Kassab fará ofensiva em Estados para engrossar PDB

'Caravana' do prefeito de São Paulo inclui Amazonas e Bahia; nova legenda já sofreu revés depois de líderes do DEM e PSDB entrarem em campo

Marcelo de Moraes e Julia Duailibi, de O Estado de S. Paulo

16 de março de 2011 | 23h00

O prefeito de São Paulo, Gilberto Kassab (DEM), organiza uma ofensiva final para angariar novos nomes para o partido que pretende criar e anunciar nos próximos dias. A "caravana" de Kassab, prevista para o fim de semana, passará por Amazonas e Bahia, Estados que têm quadros considerados estratégicos para a ambição política do prefeito.

 

A investida é uma última tentativa de tentar engrossar as fileiras da nova legenda, batizada provisoriamente de PDB (Partido da Democracia Brasileira). Kassab sofreu revés nos últimos dias, após atuação de líderes do DEM e do PSDB, que, para inviabilizar o novo partido, entraram em campo cortejando potenciais quadros.
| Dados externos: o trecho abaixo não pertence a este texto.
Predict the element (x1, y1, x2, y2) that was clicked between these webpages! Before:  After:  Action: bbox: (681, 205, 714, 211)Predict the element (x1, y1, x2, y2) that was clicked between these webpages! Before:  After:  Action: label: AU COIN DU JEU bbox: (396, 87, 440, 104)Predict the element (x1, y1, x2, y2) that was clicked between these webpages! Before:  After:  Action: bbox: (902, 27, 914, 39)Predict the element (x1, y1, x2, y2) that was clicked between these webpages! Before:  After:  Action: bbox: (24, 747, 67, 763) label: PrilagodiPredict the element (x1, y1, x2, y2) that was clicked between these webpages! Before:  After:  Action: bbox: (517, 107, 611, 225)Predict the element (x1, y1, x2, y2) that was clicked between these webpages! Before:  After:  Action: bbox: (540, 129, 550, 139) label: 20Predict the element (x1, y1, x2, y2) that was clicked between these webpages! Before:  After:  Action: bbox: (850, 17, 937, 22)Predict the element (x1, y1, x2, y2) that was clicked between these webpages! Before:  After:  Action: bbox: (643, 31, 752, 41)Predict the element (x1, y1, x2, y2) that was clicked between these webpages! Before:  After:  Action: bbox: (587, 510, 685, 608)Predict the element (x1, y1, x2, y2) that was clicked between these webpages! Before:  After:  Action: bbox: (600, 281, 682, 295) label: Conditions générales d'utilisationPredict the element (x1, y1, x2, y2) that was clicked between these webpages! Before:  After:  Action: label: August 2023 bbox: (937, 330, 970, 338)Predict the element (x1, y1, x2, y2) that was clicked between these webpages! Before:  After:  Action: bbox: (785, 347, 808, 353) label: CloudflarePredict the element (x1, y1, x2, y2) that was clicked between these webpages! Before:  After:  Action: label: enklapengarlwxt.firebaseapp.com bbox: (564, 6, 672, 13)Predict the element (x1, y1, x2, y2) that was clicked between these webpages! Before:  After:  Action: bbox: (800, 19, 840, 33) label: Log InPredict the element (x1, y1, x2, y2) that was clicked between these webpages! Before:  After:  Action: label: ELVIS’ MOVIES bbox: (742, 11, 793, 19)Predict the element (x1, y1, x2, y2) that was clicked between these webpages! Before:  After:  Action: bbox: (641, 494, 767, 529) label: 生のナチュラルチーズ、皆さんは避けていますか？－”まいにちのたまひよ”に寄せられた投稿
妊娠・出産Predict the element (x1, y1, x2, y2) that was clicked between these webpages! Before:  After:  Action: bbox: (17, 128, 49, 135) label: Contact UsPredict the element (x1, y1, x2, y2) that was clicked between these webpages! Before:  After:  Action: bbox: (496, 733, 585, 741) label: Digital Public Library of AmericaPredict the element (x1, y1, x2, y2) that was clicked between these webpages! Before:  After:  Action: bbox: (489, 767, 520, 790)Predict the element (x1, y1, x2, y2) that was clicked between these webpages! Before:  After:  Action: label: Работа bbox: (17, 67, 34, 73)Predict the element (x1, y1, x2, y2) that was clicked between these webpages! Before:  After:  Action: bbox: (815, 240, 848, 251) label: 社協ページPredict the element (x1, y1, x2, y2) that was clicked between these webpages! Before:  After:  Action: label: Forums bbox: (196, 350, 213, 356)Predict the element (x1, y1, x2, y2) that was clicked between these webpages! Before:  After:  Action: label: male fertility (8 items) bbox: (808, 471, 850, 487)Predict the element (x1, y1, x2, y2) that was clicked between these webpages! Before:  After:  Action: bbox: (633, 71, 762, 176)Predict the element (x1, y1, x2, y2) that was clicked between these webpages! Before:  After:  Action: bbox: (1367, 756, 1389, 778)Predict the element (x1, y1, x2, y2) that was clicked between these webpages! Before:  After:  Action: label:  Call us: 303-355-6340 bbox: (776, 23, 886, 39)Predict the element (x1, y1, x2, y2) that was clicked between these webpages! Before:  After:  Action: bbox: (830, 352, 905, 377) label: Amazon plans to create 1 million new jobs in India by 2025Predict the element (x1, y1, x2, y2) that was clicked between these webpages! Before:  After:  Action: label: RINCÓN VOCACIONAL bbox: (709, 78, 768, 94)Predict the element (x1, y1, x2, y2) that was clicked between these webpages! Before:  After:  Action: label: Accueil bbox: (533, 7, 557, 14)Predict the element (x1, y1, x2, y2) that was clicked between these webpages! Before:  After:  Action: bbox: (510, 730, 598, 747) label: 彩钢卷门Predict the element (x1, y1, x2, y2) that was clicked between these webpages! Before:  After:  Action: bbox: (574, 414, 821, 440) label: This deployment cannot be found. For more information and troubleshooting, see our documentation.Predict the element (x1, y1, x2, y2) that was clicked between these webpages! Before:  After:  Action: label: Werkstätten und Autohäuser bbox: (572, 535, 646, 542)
Conforme o Estado revelou em 28 de fevereiro, líderes do DEM pediram ajuda ao governador Geraldo Alckmin (PSDB) e ao senador Aécio Neves (PSDB) a fim de que evitassem migração para a nova sigla.

 

A ideia, nessa quarta-feira, 16, era fazer um ato político no Amazonas, onde Kassab tem como alvos o governador Omar Aziz (PMN) e o prefeito de Manaus, Amazonino Mendes (PTB). O outro ato político será na Bahia - o prefeito vai levar o vice-governador Otto Alencar (PP) para seu novo partido.

 

Alckmin não tem interesse no fortalecimento do partido de Kassab, que planeja disputar o governo paulista em 2014. Nessa quarta, em almoço com oito parlamentares em Brasília, o governador recebeu relato de como estão as articulações do prefeito.

 

Montanha. Deputados disseram que Kassab fez uma "montanha que vai parir um rato". Segundo balanço feito a Alckmin, de São Paulo Kassab levará três deputados federais, um estadual e 14 prefeitos.

 

Já no contra-ataque, Kassab telefonou nessa quarta para o deputado Eli Corrêa Filho (DEM-SP) a fim de marcar reunião para esta sexta-feira, 18.

 

"Não tomei ainda nenhuma decisão. É difícil porque sou amigo do prefeito, mas também estou no meu primeiro mandato de deputado federal pelo DEM. Tenho pesado todos os prós e contras", afirmou Corrêa.

 

Na operação do lado dos tucanos paulistas, o secretário da Casa Civil, Sidney Beraldo, deve conversar nesta quinta-feira, 17, com o deputado Junji Abe (DEM-SP) para convencê-lo a não acompanhar Kassab. A mesma conversa ele teve na terça-feira com Eli Corrêa.

 

Afif. O comando do DEM ainda trabalha para manter o vice-governador Guilherme Afif Domingos no DEM, apesar de o Palácio dos Bandeirantes dar como praticamente certa a saída dele.